Exercise brief
In the material below, which lines hold the word "agent"? Pick each one out.

Extracted data

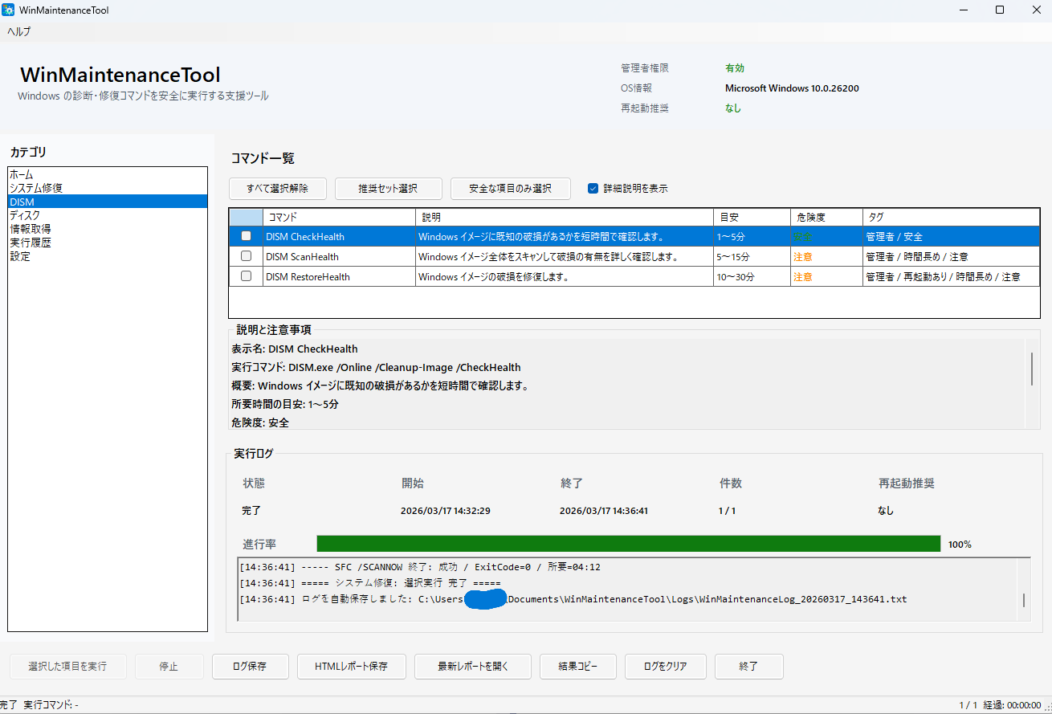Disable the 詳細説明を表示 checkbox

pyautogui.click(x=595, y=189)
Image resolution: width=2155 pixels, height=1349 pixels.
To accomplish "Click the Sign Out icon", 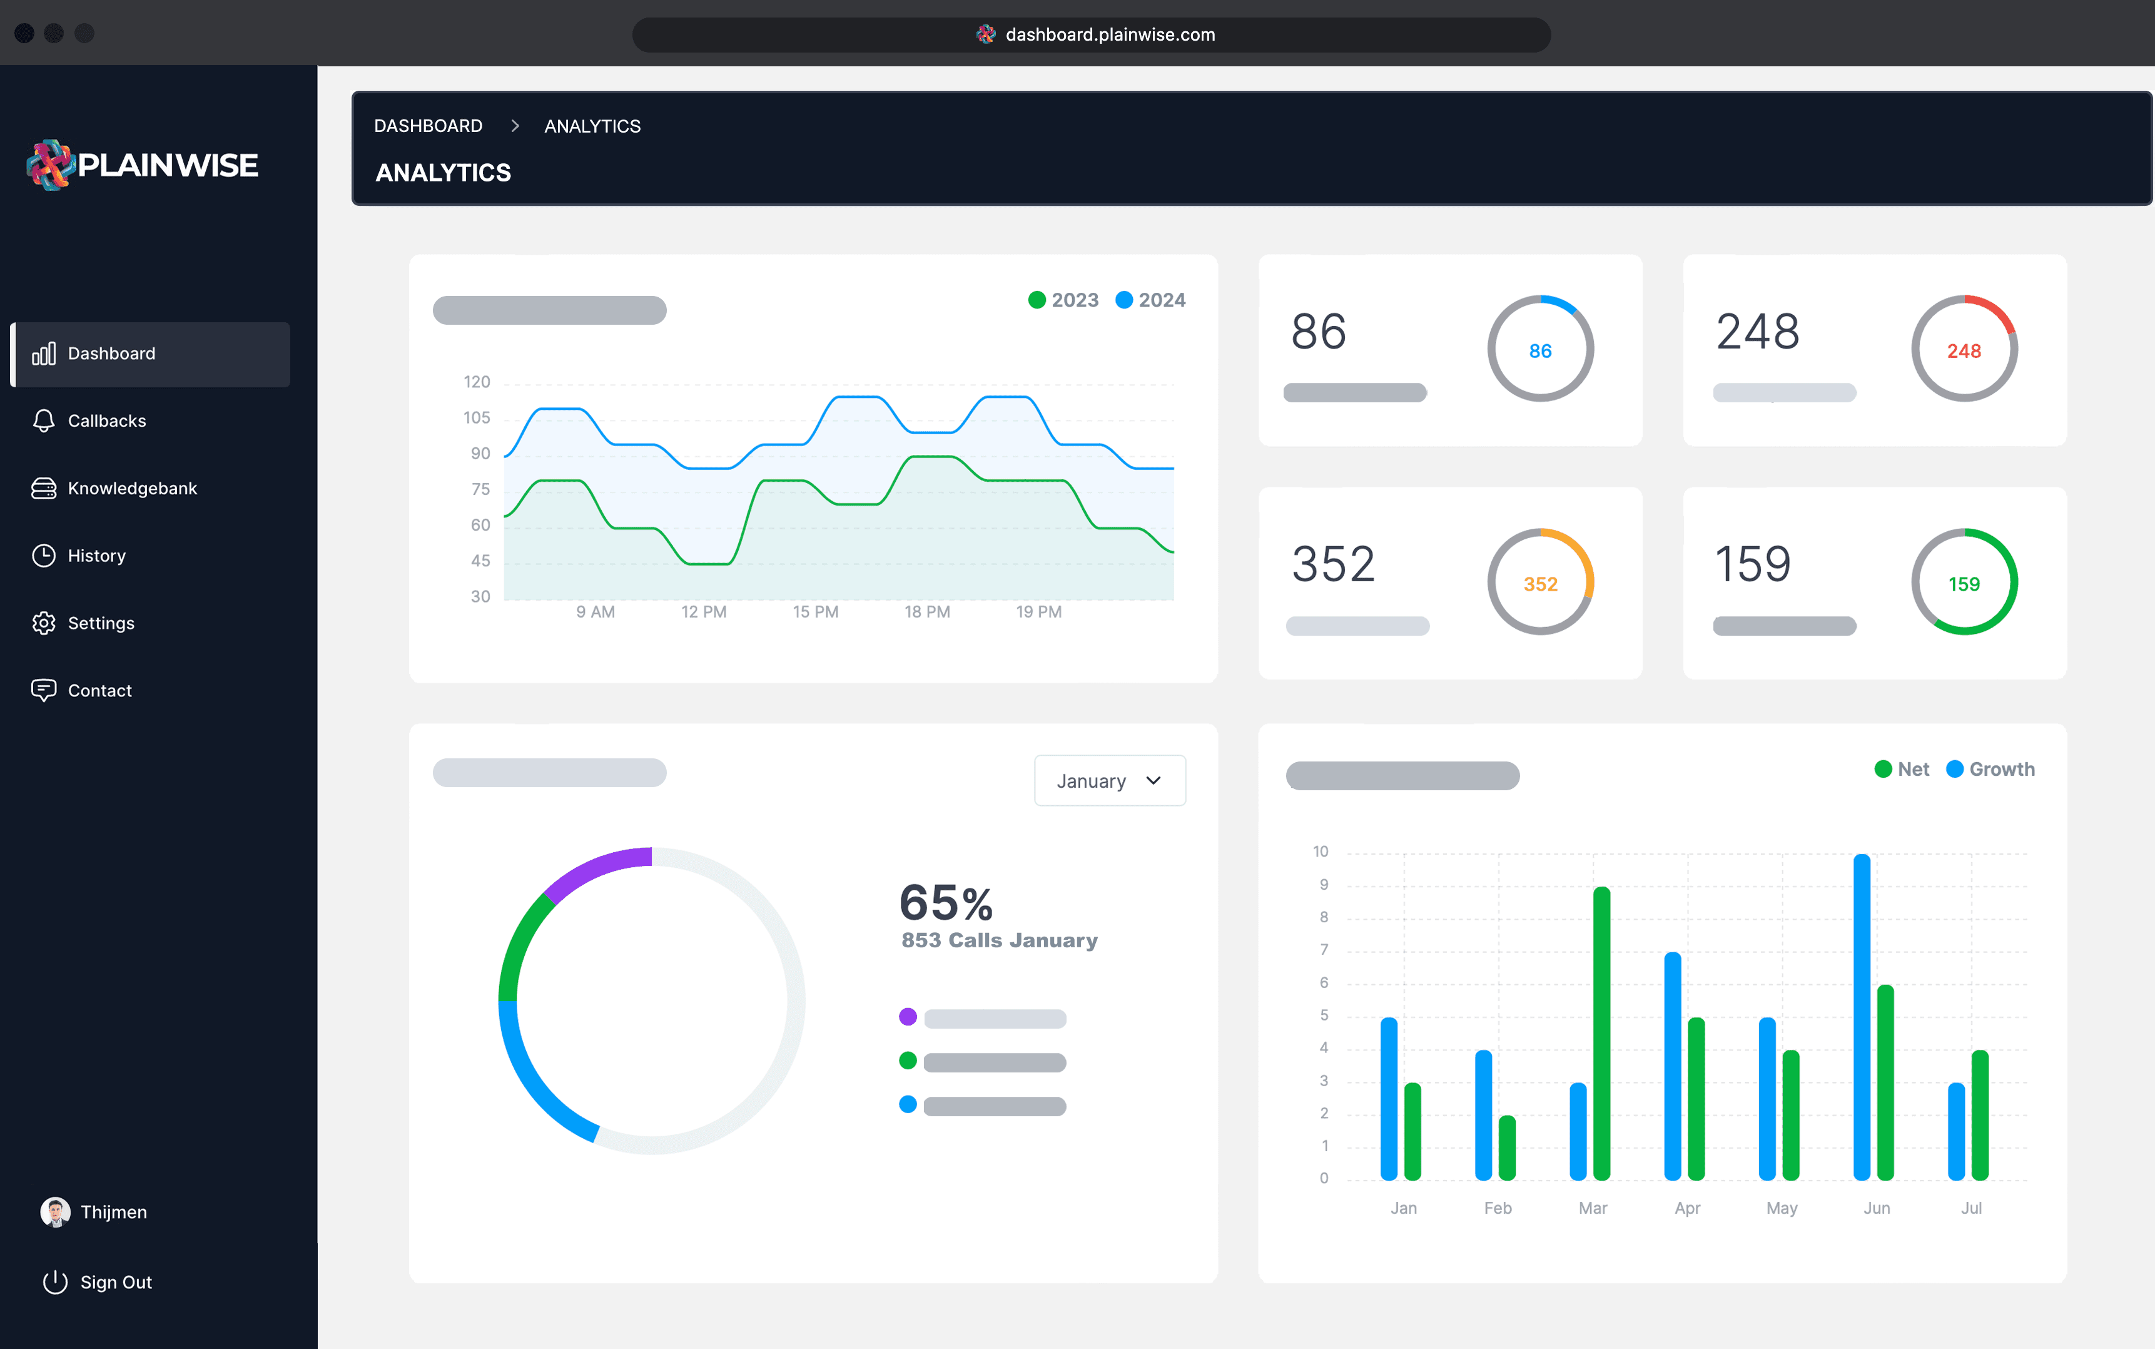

* * *

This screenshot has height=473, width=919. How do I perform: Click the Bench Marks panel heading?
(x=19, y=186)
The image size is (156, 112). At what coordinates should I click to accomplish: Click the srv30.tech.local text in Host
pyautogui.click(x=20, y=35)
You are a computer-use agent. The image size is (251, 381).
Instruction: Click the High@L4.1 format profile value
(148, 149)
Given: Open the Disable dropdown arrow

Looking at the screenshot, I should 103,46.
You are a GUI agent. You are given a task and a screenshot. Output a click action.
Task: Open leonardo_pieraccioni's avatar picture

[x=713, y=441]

...

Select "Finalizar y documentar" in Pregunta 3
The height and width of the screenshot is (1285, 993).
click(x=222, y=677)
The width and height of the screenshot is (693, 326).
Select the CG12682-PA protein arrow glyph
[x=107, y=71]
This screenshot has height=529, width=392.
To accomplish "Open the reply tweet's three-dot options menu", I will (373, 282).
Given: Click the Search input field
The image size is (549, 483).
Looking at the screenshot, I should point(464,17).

Answer section
You are a computer-use agent. The image size is (251, 381).
You are a GUI agent. You are given a task and a screenshot. Output a click action.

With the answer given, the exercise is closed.